VI. Freibeweis und Strengbeweis

Die Diskussion um amtliche (und nichtamtliche) Auskünfte hängt auch mit den Problemen des sog. Freibeweises (vgl. dazu Peters Der sogenannte Freibeweis im Zivilprozeß, 1962; Koch/Steinmetz MDR 1980, 901 ff.) zusammen. Der Freibeweis ist im Gesetz nicht nur nicht geregelt; er ist dort, anders als die amtliche Auskunft, auch nicht einmal erwähnt. Dennoch reserviert ihm die h.

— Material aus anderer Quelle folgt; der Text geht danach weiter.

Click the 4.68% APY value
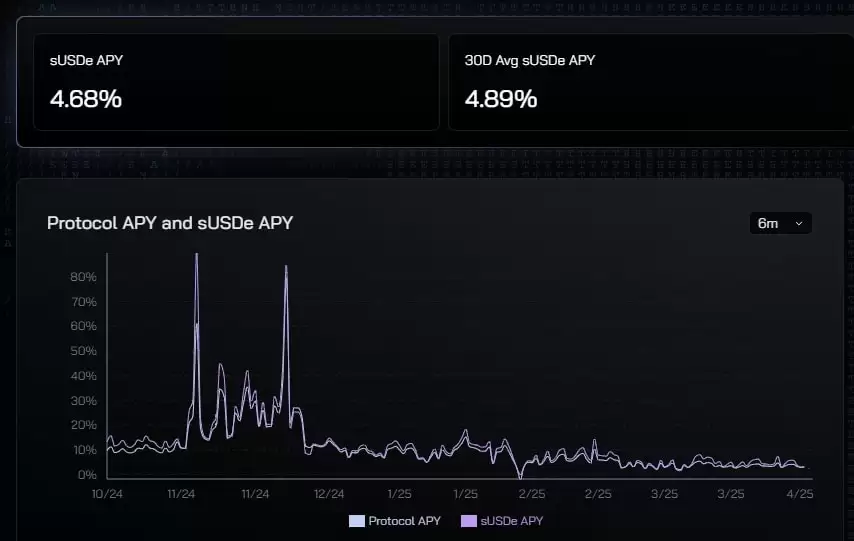The height and width of the screenshot is (541, 854). [x=85, y=98]
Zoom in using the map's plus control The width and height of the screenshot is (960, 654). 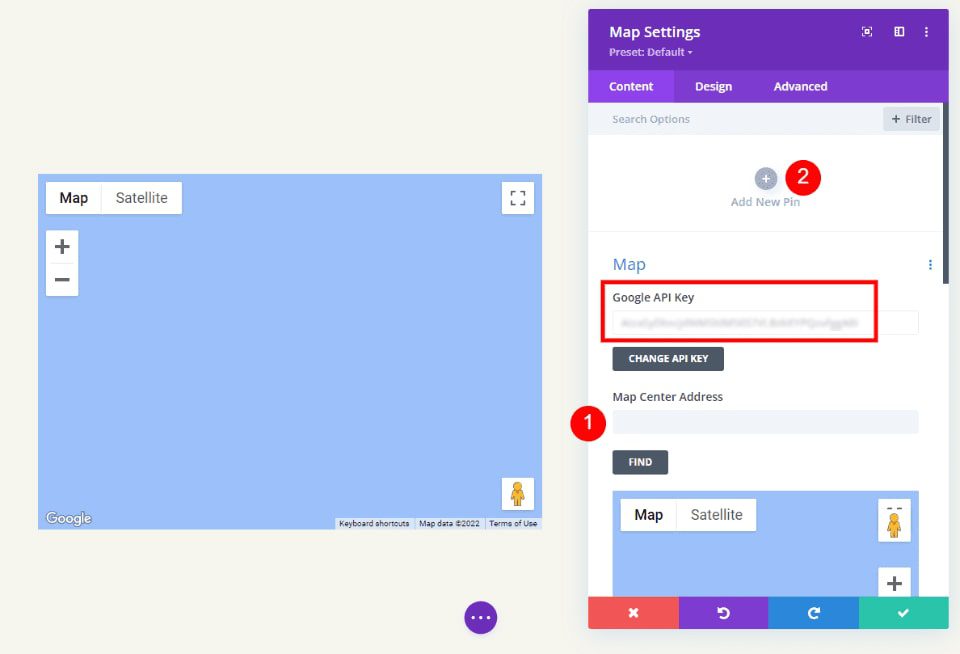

M. ein beachtliches Anwendungsfeld, in dem das Gericht, losgelöst von den Zwängen des durch die fünf klassischen Beweismittel repräsentierten Strengbeweises, ein Beweisverfahren nach eigenem Ermessen gestalten kann: ohne Beweisbeschluß, ohne Termin zur Beweisaufnahme unter Verwendung von Erkenntnisquellen jeglicher Art, insbesondere von amtlichen und halbamtlichen schriftlichen wie (fern-)mündlichen Auskünften, Versicherungen durch Privatpersonen und Akten aus anderen Verfahren. Der Freibeweis soll vor allem gelten für die Feststellung der allgemeinen Prozeßvoraussetzungen, der Zulässigkeitsvoraussetzungen eines Rechtsmittels und sonstiger von Amts wegen zu prüfender prozessualer Tatbestandsmerkmale sowie im Revisionsverfahren und im Verfahren über die Bewilligung von Prozeßkostenhilfe. Gegenüber dem Freibeweis gelten die gegenüber einer allzu großzügigen Handhabung von Auskunftsersuchen erhobenen Bedenken in verstärktem Maße. Der Freibeweis sollte deshalb nur dann anerkannt werden, ,,wenn sich für bestimmte Fragen eine Freistellung vom allgemeinen Beweisrecht aus besonderen sachlichen Gründen rechtfertigt oder die ZPO die Absicht erkennen läßt, ein besonders vereinfachtes Verfahren zu ermöglichen" (StJ/Schumann/Leipold vor § 355 Anm. III 2). Das trifft für das Prozeßkostenhilfeverfahren zu. Im übrigen aber sollte für alle Fragen das allgemeine Beweisverfahren gelten, welches zwingend ohnehin nur für Behauptungen über singuläre Sachverhalte, die nicht offenkundig sind, vorgeschrieben ist (vgl. RN 25).